Paper
9 January 2025 Research on improvement strategy of DETR real-time object detection algorithm for small devices
Chao Gao, Jing Gao, Lili Cao, Long Zhao, Shaojie Gao
Author Affiliations +
Proceedings Volume 13486, Fourth International Conference on Computer Vision, Application, and Algorithm (CVAA 2024); 134861C (2025) https://doi.org/10.1117/12.3055829
Event: Fourth International Conference on Computer Vision, Application, and Algorithm (CVAA 2024), 2024, Chengdu, China
Abstract
With the rapid development of deep learning technology, object detection, as an important task in the field of computer vision, has also been widely applied in the ROS(Robot Operating System) robot field.
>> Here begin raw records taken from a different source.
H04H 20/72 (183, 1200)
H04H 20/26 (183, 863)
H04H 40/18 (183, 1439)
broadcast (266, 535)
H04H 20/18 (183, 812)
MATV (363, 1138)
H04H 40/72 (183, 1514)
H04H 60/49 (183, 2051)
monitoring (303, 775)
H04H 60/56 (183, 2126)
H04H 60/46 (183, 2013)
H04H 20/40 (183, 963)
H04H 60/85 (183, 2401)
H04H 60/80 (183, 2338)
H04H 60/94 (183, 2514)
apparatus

ROS, as an open-source robot operating platform, provides a favorable operating environment for object detection algorithms. This article studies the improvement strategy of real-time object detection algorithm (RT-DETR) for small devices, which provides a better solution for the field of robotics. Through the application analysis of the RT-DETR algorithm, we found that there are certain issues with detection accuracy and efficiency, as well as the ability to detect small objects, when the performance of small devices is limited. Especially when the camera is not in focus or the image is ghosted, the issues of detection accuracy and efficiency are particularly prominent. For this purpose, we propose a dynamic and irregular deformable convolution kernel strategy to address the performance issues of small edge devices in terms of detection accuracy. In response to efficiency concerns, we propose an enhanced non-linear network structure to achieve greater non-linear capability with fewer parameters applied during the operation process. Finally, we combine the two methods to form a DenNet network (Deformable and Enhanced Nonlinear Convolutional Kernel Networks). Through experimental verification, our improvement strategy can greatly improve the detection accuracy and efficiency of small devices, solve the efficiency problem of insufficient performance of small devices, and has important practical application value.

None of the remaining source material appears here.